After visiting some of the more profound life states for much of the evening, it is a relief to bubble to the surface with Sita Ostheimer and Christopher Evans in their Accompany. The program note says simply that Sita and Chris are a couple. Onstage, they definitely are, in which case the description is redundant; so presumably it refers to their offstage status. Certainly there is a naturalness in their antics and banter, most of which is recorded. So here is a couple playing themselves with their recorded voices, performing the process of creating the work you are now seeing that finishes with its starting point like Escher’s famous hand drawing itself. It is refreshingly relaxed but its craft is not to be underestimated. We have already seen Ostheimer dance in the first piece, so it is good to see and hear her sense of fun. We see tantalizingly little dancing from Evans but what do you expect in a performance of unrealized expectations? There is no music either, as Ostheimer explains; just background sound, for which the program credits Charlie, Lawry and Ed. They have dressed the silence with layers of recorded voice, distorted voice, snatches of song and conversational snippets between Ostheimer and Evans that unify the conceptual nature of the work. There are songs listed in the credits – Damien Rice, Stephan Micus and Meret Becker – but they seem to have shared the fate of the African idea, the highway idea, the pulling-people-out-of-the-front-row idea and the speaker idea. The best idea is the idea of the work itself.

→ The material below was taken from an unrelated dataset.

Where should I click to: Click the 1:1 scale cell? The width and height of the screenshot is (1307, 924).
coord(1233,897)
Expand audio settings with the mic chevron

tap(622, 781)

I recently attended a choreographic evening by Rambert Dance Company and it is interesting to compare the two. Both companies are giving opportunities for aspiring choreographers to hone their choreographic skills and gain experience in a performance setting with full production values. The differences arise from the nature of the two companies: Rambert has a varied repertoire by different choreographers, whereas Schechter is the sole creator, both of music and dance. Rambert has a policy for their choreographers of working with commissioned scores played live – for the most part – by an orchestra. Schechter’s dancers used three scores from two of the company’s own musicians, Joel Harries and Joe Ashwin, and there is a clear influence of the engulfing Schechtian sound on all five works. The works at Rambert were varied between narrative, abstract and psychological, whereas Schechter’s group was surprisingly narrowly focused on expressing (however well) the somber-bordering-on-depressing psychological states, notwithstanding the lighthearted bounce at the end. It would be interesting to see what the Schechter choreographers would do with an orchestral score, and what the Rambert dancers would do with a Joel Harries soundscape. Perhaps it is simply the natural process of young choreographers expressing the dominant influence of their respective companies, but I had the feeling that the young Rambert choreographers were creating in a more open environment than those in Schechter’s. What is important, however, is that these choreographic evenings continue to be supported, and that the choreographers who choose to develop their ideas will find their own voices.